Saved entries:
::::::::::
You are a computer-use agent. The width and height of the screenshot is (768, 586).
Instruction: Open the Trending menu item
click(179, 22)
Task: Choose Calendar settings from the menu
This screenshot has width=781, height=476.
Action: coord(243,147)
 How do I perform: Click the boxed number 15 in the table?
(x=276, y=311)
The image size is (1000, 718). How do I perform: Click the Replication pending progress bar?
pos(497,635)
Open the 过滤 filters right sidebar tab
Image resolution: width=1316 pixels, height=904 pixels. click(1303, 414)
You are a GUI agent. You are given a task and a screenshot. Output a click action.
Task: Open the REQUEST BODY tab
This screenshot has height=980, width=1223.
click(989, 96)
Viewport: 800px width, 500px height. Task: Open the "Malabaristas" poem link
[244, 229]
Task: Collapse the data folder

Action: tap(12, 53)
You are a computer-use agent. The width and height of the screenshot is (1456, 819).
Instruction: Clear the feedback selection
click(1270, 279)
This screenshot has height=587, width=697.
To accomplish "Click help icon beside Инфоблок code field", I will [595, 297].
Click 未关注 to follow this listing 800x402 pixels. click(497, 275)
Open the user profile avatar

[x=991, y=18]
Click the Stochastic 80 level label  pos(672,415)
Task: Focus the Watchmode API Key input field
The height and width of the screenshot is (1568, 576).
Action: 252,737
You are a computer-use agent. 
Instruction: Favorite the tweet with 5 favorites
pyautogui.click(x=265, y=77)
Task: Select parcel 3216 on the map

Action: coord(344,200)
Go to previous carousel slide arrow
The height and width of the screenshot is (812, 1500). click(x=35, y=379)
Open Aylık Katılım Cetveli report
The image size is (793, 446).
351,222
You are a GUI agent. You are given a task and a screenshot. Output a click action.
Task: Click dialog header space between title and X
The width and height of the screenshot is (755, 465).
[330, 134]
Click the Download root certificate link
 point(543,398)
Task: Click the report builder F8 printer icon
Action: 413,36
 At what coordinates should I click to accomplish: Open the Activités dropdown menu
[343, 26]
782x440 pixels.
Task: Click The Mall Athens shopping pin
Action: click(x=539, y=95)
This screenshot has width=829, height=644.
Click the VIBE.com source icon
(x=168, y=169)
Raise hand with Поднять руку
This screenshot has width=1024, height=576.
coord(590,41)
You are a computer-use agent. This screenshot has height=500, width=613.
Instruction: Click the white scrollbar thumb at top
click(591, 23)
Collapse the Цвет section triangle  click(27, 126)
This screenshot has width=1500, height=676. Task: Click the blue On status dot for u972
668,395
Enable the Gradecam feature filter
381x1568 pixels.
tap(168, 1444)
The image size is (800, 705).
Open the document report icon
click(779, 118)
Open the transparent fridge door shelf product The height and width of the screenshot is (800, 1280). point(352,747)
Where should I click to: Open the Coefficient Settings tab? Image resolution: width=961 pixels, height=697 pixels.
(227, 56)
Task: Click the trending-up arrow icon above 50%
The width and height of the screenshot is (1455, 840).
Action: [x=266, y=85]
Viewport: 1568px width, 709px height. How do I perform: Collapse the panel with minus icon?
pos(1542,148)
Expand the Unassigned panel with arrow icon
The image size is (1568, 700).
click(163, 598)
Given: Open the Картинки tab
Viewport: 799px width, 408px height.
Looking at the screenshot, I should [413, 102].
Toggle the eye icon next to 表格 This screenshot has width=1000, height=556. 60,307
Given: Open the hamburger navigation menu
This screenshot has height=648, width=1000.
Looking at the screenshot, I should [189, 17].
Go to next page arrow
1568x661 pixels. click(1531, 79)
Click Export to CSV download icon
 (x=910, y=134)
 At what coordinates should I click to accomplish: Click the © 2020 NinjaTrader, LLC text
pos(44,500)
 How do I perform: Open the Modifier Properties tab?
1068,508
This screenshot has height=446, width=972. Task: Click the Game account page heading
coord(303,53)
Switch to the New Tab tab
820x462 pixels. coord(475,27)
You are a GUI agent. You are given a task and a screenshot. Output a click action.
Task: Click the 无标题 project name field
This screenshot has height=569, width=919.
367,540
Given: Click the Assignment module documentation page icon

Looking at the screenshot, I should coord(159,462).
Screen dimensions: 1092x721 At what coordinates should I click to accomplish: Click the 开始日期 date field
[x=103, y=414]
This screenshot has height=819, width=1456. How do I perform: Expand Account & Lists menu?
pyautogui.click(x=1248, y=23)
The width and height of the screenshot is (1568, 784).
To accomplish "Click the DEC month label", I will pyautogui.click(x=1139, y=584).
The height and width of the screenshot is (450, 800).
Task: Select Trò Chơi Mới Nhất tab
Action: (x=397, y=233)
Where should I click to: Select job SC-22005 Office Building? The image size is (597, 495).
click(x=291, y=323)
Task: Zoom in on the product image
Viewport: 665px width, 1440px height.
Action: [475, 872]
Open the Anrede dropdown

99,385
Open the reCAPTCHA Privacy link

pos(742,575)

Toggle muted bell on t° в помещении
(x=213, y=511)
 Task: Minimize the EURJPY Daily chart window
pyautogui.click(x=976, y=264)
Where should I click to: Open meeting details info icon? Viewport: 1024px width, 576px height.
::::::::::
**What you will do**. Write out the data again in full. Match it exactly.

**The completed task**.
You are a computer-use agent. The width and height of the screenshot is (768, 586).
Instruction: Open the Trending menu item
click(179, 22)
Task: Choose Calendar settings from the menu
This screenshot has width=781, height=476.
Action: coord(243,147)
 How do I perform: Click the boxed number 15 in the table?
(x=276, y=311)
The image size is (1000, 718). How do I perform: Click the Replication pending progress bar?
pos(497,635)
Open the 过滤 filters right sidebar tab
Image resolution: width=1316 pixels, height=904 pixels. click(1303, 414)
You are a GUI agent. You are given a task and a screenshot. Output a click action.
Task: Open the REQUEST BODY tab
This screenshot has height=980, width=1223.
click(989, 96)
Viewport: 800px width, 500px height. Task: Open the "Malabaristas" poem link
[244, 229]
Task: Collapse the data folder

Action: tap(12, 53)
You are a computer-use agent. The width and height of the screenshot is (1456, 819).
Instruction: Clear the feedback selection
click(1270, 279)
This screenshot has height=587, width=697.
To accomplish "Click help icon beside Инфоблок code field", I will [595, 297].
Click 未关注 to follow this listing 800x402 pixels. click(497, 275)
Open the user profile avatar

[x=991, y=18]
Click the Stochastic 80 level label  pos(672,415)
Task: Focus the Watchmode API Key input field
The height and width of the screenshot is (1568, 576).
Action: 252,737
You are a computer-use agent. 
Instruction: Favorite the tweet with 5 favorites
pyautogui.click(x=265, y=77)
Task: Select parcel 3216 on the map

Action: coord(344,200)
Go to previous carousel slide arrow
The height and width of the screenshot is (812, 1500). click(x=35, y=379)
Open Aylık Katılım Cetveli report
The image size is (793, 446).
351,222
You are a GUI agent. You are given a task and a screenshot. Output a click action.
Task: Click dialog header space between title and X
The width and height of the screenshot is (755, 465).
[330, 134]
Click the Download root certificate link
 point(543,398)
Task: Click the report builder F8 printer icon
Action: 413,36
 At what coordinates should I click to accomplish: Open the Activités dropdown menu
[343, 26]
782x440 pixels.
Task: Click The Mall Athens shopping pin
Action: click(x=539, y=95)
This screenshot has width=829, height=644.
Click the VIBE.com source icon
(x=168, y=169)
Raise hand with Поднять руку
This screenshot has width=1024, height=576.
coord(590,41)
You are a computer-use agent. This screenshot has height=500, width=613.
Instruction: Click the white scrollbar thumb at top
click(591, 23)
Collapse the Цвет section triangle  click(27, 126)
This screenshot has width=1500, height=676. Task: Click the blue On status dot for u972
668,395
Enable the Gradecam feature filter
381x1568 pixels.
tap(168, 1444)
The image size is (800, 705).
Open the document report icon
click(779, 118)
Open the transparent fridge door shelf product The height and width of the screenshot is (800, 1280). point(352,747)
Where should I click to: Open the Coefficient Settings tab? Image resolution: width=961 pixels, height=697 pixels.
(227, 56)
Task: Click the trending-up arrow icon above 50%
The width and height of the screenshot is (1455, 840).
Action: [x=266, y=85]
Viewport: 1568px width, 709px height. How do I perform: Collapse the panel with minus icon?
pos(1542,148)
Expand the Unassigned panel with arrow icon
The image size is (1568, 700).
click(163, 598)
Given: Open the Картинки tab
Viewport: 799px width, 408px height.
Looking at the screenshot, I should [413, 102].
Toggle the eye icon next to 表格 This screenshot has width=1000, height=556. 60,307
Given: Open the hamburger navigation menu
This screenshot has height=648, width=1000.
Looking at the screenshot, I should [189, 17].
Go to next page arrow
1568x661 pixels. click(1531, 79)
Click Export to CSV download icon
 (x=910, y=134)
 At what coordinates should I click to accomplish: Click the © 2020 NinjaTrader, LLC text
pos(44,500)
 How do I perform: Open the Modifier Properties tab?
1068,508
This screenshot has height=446, width=972. Task: Click the Game account page heading
coord(303,53)
Switch to the New Tab tab
820x462 pixels. coord(475,27)
You are a GUI agent. You are given a task and a screenshot. Output a click action.
Task: Click the 无标题 project name field
This screenshot has height=569, width=919.
367,540
Given: Click the Assignment module documentation page icon

Looking at the screenshot, I should coord(159,462).
Screen dimensions: 1092x721 At what coordinates should I click to accomplish: Click the 开始日期 date field
[x=103, y=414]
This screenshot has height=819, width=1456. How do I perform: Expand Account & Lists menu?
pyautogui.click(x=1248, y=23)
The width and height of the screenshot is (1568, 784).
To accomplish "Click the DEC month label", I will pyautogui.click(x=1139, y=584).
The height and width of the screenshot is (450, 800).
Task: Select Trò Chơi Mới Nhất tab
Action: (x=397, y=233)
Where should I click to: Select job SC-22005 Office Building? The image size is (597, 495).
click(x=291, y=323)
Task: Zoom in on the product image
Viewport: 665px width, 1440px height.
Action: [475, 872]
Open the Anrede dropdown

99,385
Open the reCAPTCHA Privacy link

pos(742,575)

Toggle muted bell on t° в помещении
(x=213, y=511)
 Task: Minimize the EURJPY Daily chart window
pyautogui.click(x=976, y=264)
Where should I click to: Open meeting details info icon? Viewport: 1024px width, 576px height.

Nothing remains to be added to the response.